I haven't read Spook County, and from this review I probably won't, but I was a fan of the Sprawl trilogy.

I remember reading in an interview that Gibson, who is Canadian, noticed that Americans "didn't get the hum(o)ur, but British people did," about all the excessive brand-name-dropping and pop-culture references in his novels. I'm British, and I didn't find them particularly funny. Nathan Barley IS funny, since it is deadly accurate about (as Liam mentions above) the 40-year old BMX-riding halfwits with trendy haircuts. Bubble 2.0 seems to be keeping them alive, and I can't wait for it to pop.

John Styles

The thing that Spook Country most reminded me of was an X-Files episode (maybe an extended one).
Hollis is Sculley, Bigend is the deus-ex-machina boss, Hollis's fellow band member (can't remember the name) is an off screen Mulder from an episode where Duchovny was literally phoning in his performance... Typical X-Files chase converging (literally) on an action scene climax, the ambiguous 'is there supernatural stuff or is that how the guy internalises his spy tradecraft?'.

On a 2nd read it struck me that it is clearly poking fun at the arty geek types e.g.
- when we find out Chombo isn't the guy's real name (Chombo is a real bit of software and the description of it is accurate, BTW) and that it's his 'art' name Hollis says she wishes she had had a 'rock musician' name
- where someone with a french accent says 'cyberspace is everting' and Hollis interprets it as saying everything with a strong accent
- the fact that we find out that the footage from PR was used for something really banal by Bigend
It is quite gentle and good natured, but one gets the impression that on his travels Gibson gets to meet a lot of these people.
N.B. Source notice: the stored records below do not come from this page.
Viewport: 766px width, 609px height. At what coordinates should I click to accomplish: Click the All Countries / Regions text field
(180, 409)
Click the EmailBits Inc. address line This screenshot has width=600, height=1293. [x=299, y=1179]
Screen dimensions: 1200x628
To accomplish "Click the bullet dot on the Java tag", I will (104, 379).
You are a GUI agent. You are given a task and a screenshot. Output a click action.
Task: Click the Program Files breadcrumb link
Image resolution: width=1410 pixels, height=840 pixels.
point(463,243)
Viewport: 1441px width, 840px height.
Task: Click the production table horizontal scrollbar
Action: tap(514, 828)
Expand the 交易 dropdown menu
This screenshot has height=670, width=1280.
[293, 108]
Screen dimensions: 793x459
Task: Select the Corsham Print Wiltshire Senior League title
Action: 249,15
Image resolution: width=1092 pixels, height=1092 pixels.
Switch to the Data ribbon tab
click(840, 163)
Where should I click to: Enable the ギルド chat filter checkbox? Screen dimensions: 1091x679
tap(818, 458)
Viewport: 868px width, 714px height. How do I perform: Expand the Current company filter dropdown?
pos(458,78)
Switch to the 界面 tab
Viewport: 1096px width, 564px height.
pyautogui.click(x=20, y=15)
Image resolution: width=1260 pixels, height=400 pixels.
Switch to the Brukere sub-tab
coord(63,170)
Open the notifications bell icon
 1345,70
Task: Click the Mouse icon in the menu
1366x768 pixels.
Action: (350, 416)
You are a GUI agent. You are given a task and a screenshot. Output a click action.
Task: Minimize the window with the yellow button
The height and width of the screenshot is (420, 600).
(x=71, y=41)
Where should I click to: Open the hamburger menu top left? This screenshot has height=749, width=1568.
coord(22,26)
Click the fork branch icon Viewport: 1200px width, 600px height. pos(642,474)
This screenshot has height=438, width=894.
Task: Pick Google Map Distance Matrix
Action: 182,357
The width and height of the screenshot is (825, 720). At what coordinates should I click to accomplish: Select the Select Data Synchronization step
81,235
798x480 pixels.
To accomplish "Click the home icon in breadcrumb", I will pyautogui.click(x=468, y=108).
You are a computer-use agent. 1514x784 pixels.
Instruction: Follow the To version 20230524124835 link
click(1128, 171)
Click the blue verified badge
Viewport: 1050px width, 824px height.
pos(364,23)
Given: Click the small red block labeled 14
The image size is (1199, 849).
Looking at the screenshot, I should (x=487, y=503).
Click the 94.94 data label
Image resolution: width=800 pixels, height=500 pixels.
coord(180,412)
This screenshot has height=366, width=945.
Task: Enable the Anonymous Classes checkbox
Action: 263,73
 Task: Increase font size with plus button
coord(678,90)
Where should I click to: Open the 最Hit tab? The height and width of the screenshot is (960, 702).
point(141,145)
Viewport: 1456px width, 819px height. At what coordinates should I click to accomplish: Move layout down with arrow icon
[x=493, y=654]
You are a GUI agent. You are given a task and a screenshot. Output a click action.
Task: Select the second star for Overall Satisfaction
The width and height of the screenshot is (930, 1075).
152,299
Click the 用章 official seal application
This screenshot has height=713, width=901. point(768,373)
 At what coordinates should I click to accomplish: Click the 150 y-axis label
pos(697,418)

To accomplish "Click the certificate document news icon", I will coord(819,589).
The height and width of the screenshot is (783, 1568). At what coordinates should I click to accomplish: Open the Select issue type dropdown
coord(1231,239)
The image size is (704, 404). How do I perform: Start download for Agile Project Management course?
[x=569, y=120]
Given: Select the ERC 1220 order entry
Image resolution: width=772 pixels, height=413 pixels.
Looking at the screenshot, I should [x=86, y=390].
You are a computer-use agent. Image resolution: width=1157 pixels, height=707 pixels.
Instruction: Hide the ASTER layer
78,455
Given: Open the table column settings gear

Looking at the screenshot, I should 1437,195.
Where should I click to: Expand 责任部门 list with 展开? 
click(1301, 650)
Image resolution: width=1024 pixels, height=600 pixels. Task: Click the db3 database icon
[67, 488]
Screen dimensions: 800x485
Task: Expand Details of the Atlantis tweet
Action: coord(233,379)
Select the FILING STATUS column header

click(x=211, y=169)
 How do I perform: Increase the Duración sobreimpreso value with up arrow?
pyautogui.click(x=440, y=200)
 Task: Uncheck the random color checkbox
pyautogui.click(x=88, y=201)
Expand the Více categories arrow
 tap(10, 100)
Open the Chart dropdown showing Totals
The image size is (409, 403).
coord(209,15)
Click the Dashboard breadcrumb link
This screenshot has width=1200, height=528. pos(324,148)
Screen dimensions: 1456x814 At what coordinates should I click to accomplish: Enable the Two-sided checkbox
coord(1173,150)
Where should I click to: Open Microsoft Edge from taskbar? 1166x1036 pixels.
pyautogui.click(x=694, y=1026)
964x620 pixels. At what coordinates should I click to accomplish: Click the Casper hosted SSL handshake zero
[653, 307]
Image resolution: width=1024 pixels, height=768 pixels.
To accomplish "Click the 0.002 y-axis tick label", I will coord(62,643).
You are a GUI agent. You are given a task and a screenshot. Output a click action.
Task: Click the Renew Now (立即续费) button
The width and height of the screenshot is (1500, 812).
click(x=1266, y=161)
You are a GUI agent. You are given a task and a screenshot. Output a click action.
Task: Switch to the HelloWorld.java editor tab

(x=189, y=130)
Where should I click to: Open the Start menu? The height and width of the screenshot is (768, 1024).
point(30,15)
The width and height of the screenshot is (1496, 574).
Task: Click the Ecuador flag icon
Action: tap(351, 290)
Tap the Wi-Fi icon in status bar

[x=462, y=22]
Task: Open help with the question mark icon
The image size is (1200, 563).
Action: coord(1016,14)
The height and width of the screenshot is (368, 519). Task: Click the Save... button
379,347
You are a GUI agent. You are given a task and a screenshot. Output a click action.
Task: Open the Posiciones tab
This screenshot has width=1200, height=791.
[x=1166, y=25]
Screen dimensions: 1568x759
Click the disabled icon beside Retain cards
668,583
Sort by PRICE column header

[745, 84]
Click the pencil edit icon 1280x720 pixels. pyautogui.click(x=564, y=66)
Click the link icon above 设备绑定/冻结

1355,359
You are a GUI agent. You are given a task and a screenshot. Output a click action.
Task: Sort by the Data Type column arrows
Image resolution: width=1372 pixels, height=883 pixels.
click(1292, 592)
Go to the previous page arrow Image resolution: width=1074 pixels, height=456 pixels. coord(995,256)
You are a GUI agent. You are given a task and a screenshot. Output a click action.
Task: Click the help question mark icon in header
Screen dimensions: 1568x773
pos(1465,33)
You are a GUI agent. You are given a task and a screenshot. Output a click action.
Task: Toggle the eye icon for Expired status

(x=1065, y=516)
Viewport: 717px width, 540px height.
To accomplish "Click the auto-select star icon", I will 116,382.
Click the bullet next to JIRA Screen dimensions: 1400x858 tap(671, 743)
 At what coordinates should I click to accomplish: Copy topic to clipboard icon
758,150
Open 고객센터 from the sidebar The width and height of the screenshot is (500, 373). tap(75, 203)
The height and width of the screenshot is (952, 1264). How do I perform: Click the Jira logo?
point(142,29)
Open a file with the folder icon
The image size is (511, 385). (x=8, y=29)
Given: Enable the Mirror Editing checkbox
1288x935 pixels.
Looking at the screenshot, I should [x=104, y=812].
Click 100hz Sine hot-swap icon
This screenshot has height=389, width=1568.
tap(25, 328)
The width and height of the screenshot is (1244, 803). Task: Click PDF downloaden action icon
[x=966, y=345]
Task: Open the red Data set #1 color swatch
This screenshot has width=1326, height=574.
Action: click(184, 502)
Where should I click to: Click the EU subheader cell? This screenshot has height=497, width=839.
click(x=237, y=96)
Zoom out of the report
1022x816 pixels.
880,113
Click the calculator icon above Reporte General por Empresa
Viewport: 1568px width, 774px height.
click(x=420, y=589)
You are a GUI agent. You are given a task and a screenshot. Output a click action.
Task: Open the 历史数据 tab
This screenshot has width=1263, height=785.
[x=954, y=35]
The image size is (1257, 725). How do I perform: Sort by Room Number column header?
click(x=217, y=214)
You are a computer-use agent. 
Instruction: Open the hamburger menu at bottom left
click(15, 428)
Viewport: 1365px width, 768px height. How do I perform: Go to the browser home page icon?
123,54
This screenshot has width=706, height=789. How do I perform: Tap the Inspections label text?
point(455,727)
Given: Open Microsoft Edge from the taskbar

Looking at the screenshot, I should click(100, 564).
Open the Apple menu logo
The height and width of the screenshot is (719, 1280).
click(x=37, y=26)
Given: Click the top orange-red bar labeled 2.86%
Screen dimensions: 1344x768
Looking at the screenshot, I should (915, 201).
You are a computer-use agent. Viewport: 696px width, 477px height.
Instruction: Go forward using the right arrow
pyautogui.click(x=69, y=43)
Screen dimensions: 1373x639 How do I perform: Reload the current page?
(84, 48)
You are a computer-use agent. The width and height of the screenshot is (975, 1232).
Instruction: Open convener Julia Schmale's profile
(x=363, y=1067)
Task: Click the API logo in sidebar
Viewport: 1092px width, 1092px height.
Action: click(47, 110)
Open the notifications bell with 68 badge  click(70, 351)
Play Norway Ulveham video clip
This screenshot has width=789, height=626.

Undeniably Gibson's weakest novel, though, and it did strike me that both PR and SC don't mention Y2K, the .COM boom / bust at all, it is all rather in a bubble - but then again Cryptonomicon is partly set in what must be 98/99 and there is no mention of Y2K (but anyway, there is an earthquake in San Francisco that doesn't occur in our world).

Is is true that he only had a contract for two, I assumed it would be a three book trilogy.